Initialement, la commission épiscopale du monde ouvrier prévoit d'adresser des messages distincts aux divers acteurs de la mission : églises diocésaines, partenaires de la mission en monde ouvrier (mission ouvrière, mouvements, prêtres-ouvriers) et évêques. La proposition est rejetée. L'assemblée craint une mauvaise identification des acteurs missionnaires et de leur rôle. ”Nous devons remplacer des rapports d'extériorité par des rapports d'inclusion” 392 . Cette formule de Mgr Kuehn traduit la volonté de chaque évêque de renforcer le tissu ecclésial autour du siège épiscopal. L'Église locale en est renforcée. Elle devient, à la fois, pôle d'impulsion missionnaire et articulation de l'action des mouvements ou tout autre acteur missionnaire. Ces derniers deviennent alors partenaires organiques de l'évêque dans sa pastorale missionnaire 393 :
‘Les propositions faites à Lourdes rejoignent aussi la demande des évêques. Elles semblent, en effet, redonner l'initiative aux Églises diocésaines dans la mission d'évangélisation. Par rapport à des partenaires qui considéraient hier que l'évangélisation du monde ouvrier passait par un certain nombre de ruptures sociales, politiques, voire ecclésiales, le texte de Lourdes souligne le primat de l'Église locale comme lieu de communion et d'initiative.’C'est précisément la délicate question des mouvements qui alimente les débats, ceux-ci se voyant contester leur exclusivisme traditionnel par une partie de l'assemblée. Or, prise au mouvement de la décentralisation, la conférence épiscopale connaît des tensions relativement exacerbées. Le 7 novembre, la fragmentation de l'assemblée est telle que la commission épiscopale du monde ouvrier doit renoncer une seconde fois à soumettre des orientations au vote. Après deux heures et demi de vains échanges, Mgr Lustiger propose que la rédaction finale du document soit confiée au conseil permanent qui doit se réunir en décembre. L'assemblée s'apprête à rallier l'archevêque de Paris.

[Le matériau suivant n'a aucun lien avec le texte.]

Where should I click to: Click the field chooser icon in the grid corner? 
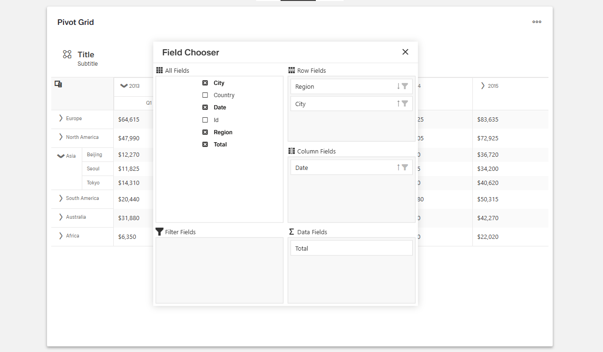coord(58,84)
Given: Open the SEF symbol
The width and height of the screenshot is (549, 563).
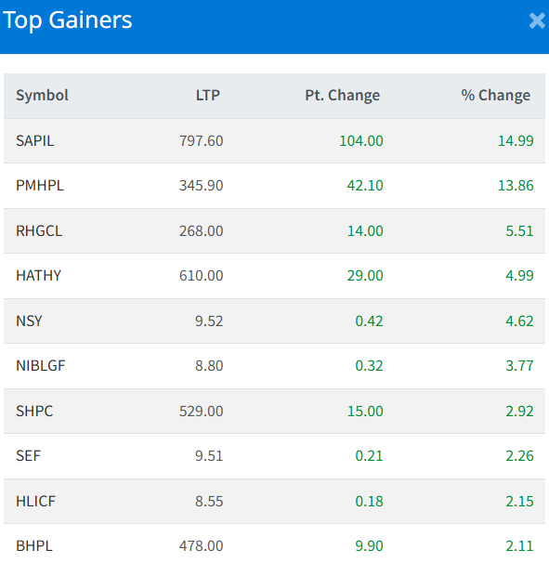Looking at the screenshot, I should coord(28,456).
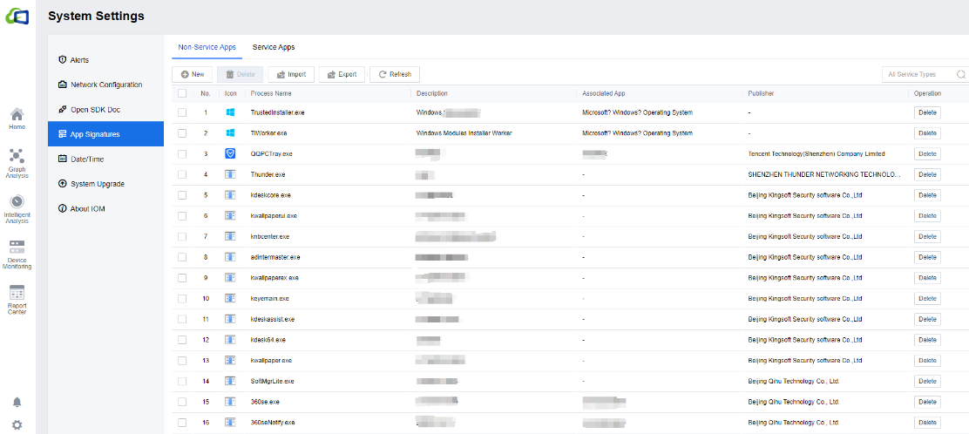Open Device Monitoring from the sidebar

pos(17,254)
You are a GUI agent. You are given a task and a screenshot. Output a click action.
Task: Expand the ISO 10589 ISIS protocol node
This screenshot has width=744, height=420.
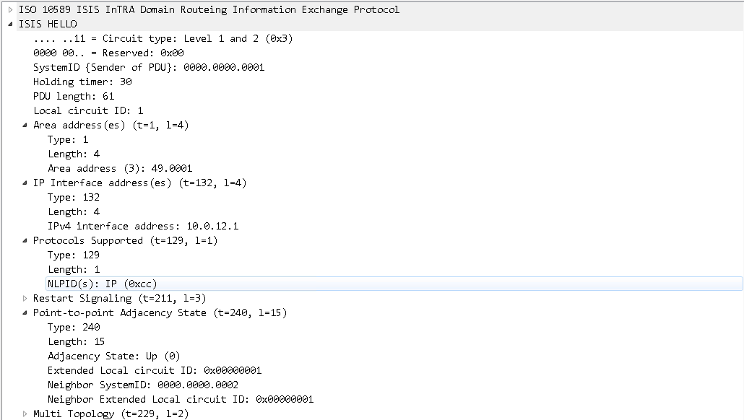pyautogui.click(x=10, y=9)
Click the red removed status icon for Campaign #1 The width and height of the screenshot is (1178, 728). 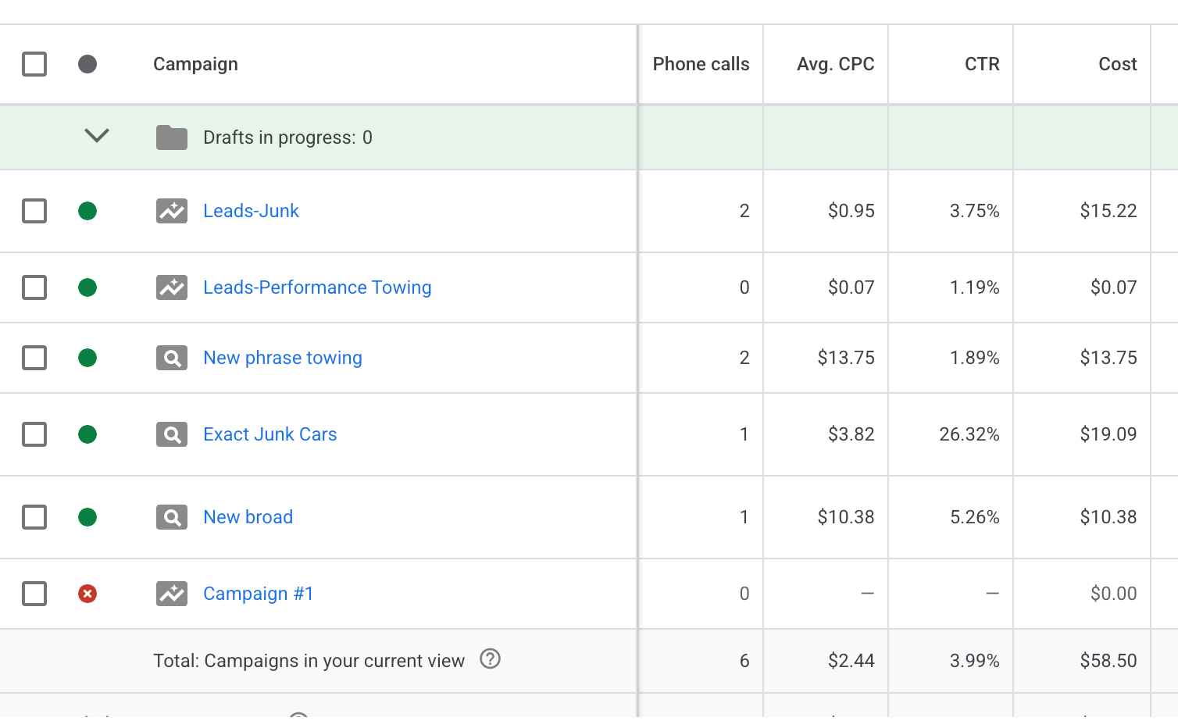[x=87, y=594]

C'est sans compter sur la réaction négative des partenaires du monde ouvrier invités aux débats : le président et la présidente de la JOC-JOCF, le secrétaire général de l'ACO, des dirigeants de l'ACE monde ouvrier et monde rural, du CMR, des représentants de l'aumônerie en monde ouvrier, des prêtres ouvriers, des religieuses en mission ouvrière et de la Mission de France. A l'interruption des débats, le père Vilnet improvise une conférence de presse sur l'esplanade du rosaire. Il n'est pas question que l'assemblée rejette un texte fruit d'une aussi longue maturation. Le président de la conférence enjoint alors la commission du monde ouvrier de travailler à l'incorporation des quarante modi adoptés par l'assemblée. Après une nuit de travail, Mgr Herbulot obtient un vote favorable sur un troisième texte lors d'un huis-clos dans l'après-midi du 8 novembre : 93 voix pour, 11 contre et un bulletin blanc sur 105 votants.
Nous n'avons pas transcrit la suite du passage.